*** RECORDS SHOWN Section Begins ***

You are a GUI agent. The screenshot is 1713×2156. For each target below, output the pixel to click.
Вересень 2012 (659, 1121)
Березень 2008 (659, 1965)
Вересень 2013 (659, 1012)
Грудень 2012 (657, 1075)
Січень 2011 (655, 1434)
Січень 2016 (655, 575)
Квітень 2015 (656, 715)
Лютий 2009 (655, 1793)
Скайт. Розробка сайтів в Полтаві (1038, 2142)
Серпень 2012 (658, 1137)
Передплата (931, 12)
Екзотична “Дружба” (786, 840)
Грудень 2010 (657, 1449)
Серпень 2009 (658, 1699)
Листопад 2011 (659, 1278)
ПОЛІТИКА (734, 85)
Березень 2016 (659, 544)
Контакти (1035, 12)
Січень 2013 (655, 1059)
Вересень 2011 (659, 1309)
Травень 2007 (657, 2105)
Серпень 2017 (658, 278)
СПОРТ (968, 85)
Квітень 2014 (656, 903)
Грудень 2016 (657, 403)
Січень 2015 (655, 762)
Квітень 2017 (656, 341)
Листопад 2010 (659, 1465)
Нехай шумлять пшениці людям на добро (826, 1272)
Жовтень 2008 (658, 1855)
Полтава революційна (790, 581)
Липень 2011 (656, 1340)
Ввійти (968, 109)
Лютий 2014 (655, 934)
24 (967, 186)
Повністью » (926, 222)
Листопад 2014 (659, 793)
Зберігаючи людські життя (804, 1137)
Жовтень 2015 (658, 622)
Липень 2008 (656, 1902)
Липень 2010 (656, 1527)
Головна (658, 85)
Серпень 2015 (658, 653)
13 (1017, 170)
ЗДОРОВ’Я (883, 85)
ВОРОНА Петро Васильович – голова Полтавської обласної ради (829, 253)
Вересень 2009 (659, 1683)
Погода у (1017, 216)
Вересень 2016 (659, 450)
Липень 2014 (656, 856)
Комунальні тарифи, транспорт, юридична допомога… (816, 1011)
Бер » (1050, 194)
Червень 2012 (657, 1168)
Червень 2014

*** RECORDS SHOWN Section Ends ***

- YOUR ASSIGNMENT
For this exercise, give every entry again exactly as it appears.

- SOLUTION FOR THIS EXERCISE
You are a GUI agent. The screenshot is 1713×2156. For each target below, output the pixel to click.
Вересень 2012 (659, 1121)
Березень 2008 (659, 1965)
Вересень 2013 (659, 1012)
Грудень 2012 (657, 1075)
Січень 2011 (655, 1434)
Січень 2016 (655, 575)
Квітень 2015 (656, 715)
Лютий 2009 (655, 1793)
Скайт. Розробка сайтів в Полтаві (1038, 2142)
Серпень 2012 (658, 1137)
Передплата (931, 12)
Екзотична “Дружба” (786, 840)
Грудень 2010 (657, 1449)
Серпень 2009 (658, 1699)
Листопад 2011 (659, 1278)
ПОЛІТИКА (734, 85)
Березень 2016 (659, 544)
Контакти (1035, 12)
Січень 2013 (655, 1059)
Вересень 2011 (659, 1309)
Травень 2007 (657, 2105)
Серпень 2017 (658, 278)
СПОРТ (968, 85)
Квітень 2014 (656, 903)
Грудень 2016 (657, 403)
Січень 2015 (655, 762)
Квітень 2017 (656, 341)
Листопад 2010 (659, 1465)
Нехай шумлять пшениці людям на добро (826, 1272)
Жовтень 2008 (658, 1855)
Полтава революційна (790, 581)
Липень 2011 (656, 1340)
Ввійти (968, 109)
Лютий 2014 (655, 934)
24 (967, 186)
Повністью » (926, 222)
Листопад 2014 (659, 793)
Зберігаючи людські життя (804, 1137)
Жовтень 2015 (658, 622)
Липень 2008 (656, 1902)
Липень 2010 (656, 1527)
Головна (658, 85)
Серпень 2015 (658, 653)
13 (1017, 170)
ЗДОРОВ’Я (883, 85)
ВОРОНА Петро Васильович – голова Полтавської обласної ради (829, 253)
Вересень 2009 (659, 1683)
Погода у (1017, 216)
Вересень 2016 (659, 450)
Липень 2014 (656, 856)
Комунальні тарифи, транспорт, юридична допомога… (816, 1011)
Бер » (1050, 194)
Червень 2012 (657, 1168)
Червень 2014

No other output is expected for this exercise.